### Problem statement
Use the entries below and reproduce exactly the lines from the one containing "This screenshot has width=1529, height=1082." down to the one containing "Toggle the Select", both of them included.
_ _ _ _ _
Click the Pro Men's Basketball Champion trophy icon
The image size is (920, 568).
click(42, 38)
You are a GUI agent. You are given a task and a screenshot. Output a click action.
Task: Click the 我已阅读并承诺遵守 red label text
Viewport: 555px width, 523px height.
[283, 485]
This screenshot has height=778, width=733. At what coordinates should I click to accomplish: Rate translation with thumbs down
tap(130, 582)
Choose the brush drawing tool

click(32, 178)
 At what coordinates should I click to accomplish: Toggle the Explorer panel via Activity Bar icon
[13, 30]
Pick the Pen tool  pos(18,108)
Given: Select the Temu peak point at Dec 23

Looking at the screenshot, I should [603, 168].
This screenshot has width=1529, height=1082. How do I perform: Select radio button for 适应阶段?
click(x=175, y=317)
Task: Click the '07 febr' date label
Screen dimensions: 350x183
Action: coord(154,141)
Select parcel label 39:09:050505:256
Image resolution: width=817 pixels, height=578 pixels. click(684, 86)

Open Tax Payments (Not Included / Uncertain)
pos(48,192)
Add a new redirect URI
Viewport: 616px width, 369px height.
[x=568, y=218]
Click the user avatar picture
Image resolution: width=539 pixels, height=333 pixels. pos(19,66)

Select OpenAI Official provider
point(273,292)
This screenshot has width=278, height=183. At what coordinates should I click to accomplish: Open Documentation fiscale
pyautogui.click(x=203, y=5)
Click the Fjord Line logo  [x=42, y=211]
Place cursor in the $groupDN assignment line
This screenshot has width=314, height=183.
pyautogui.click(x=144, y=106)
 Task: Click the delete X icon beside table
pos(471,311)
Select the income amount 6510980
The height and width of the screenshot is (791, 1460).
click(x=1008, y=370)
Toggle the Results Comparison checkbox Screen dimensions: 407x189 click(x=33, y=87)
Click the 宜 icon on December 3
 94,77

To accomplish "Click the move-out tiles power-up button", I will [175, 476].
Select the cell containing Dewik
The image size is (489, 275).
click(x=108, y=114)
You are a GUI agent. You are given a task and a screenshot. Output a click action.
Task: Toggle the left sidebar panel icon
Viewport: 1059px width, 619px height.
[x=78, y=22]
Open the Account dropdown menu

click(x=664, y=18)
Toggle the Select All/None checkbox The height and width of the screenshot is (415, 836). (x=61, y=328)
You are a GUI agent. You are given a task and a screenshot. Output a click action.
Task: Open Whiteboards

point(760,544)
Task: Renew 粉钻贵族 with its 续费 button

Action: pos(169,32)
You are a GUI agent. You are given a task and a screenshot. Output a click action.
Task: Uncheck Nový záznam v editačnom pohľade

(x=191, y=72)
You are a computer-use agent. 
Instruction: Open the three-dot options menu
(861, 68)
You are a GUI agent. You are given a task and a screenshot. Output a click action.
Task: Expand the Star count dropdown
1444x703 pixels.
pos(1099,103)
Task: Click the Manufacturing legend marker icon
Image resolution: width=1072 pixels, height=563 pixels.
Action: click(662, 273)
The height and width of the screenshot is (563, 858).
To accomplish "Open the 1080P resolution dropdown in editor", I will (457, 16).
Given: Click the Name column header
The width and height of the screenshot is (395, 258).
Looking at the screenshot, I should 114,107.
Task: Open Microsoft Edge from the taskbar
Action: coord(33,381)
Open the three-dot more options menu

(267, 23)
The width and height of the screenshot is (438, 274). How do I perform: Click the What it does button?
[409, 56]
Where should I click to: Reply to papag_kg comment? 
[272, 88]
_ _ _ _ _
### Response area
This screenshot has width=1529, height=1082. How do I perform: Select radio button for 适应阶段?
click(x=175, y=317)
Task: Click the '07 febr' date label
Screen dimensions: 350x183
Action: coord(154,141)
Select parcel label 39:09:050505:256
Image resolution: width=817 pixels, height=578 pixels. click(684, 86)

Open Tax Payments (Not Included / Uncertain)
pos(48,192)
Add a new redirect URI
Viewport: 616px width, 369px height.
[x=568, y=218]
Click the user avatar picture
Image resolution: width=539 pixels, height=333 pixels. pos(19,66)

Select OpenAI Official provider
point(273,292)
This screenshot has width=278, height=183. At what coordinates should I click to accomplish: Open Documentation fiscale
pyautogui.click(x=203, y=5)
Click the Fjord Line logo  [x=42, y=211]
Place cursor in the $groupDN assignment line
This screenshot has width=314, height=183.
pyautogui.click(x=144, y=106)
 Task: Click the delete X icon beside table
pos(471,311)
Select the income amount 6510980
The height and width of the screenshot is (791, 1460).
click(x=1008, y=370)
Toggle the Results Comparison checkbox Screen dimensions: 407x189 click(x=33, y=87)
Click the 宜 icon on December 3
 94,77

To accomplish "Click the move-out tiles power-up button", I will [175, 476].
Select the cell containing Dewik
The image size is (489, 275).
click(x=108, y=114)
You are a GUI agent. You are given a task and a screenshot. Output a click action.
Task: Toggle the left sidebar panel icon
Viewport: 1059px width, 619px height.
[x=78, y=22]
Open the Account dropdown menu

click(x=664, y=18)
Toggle the Select All/None checkbox The height and width of the screenshot is (415, 836). (x=61, y=328)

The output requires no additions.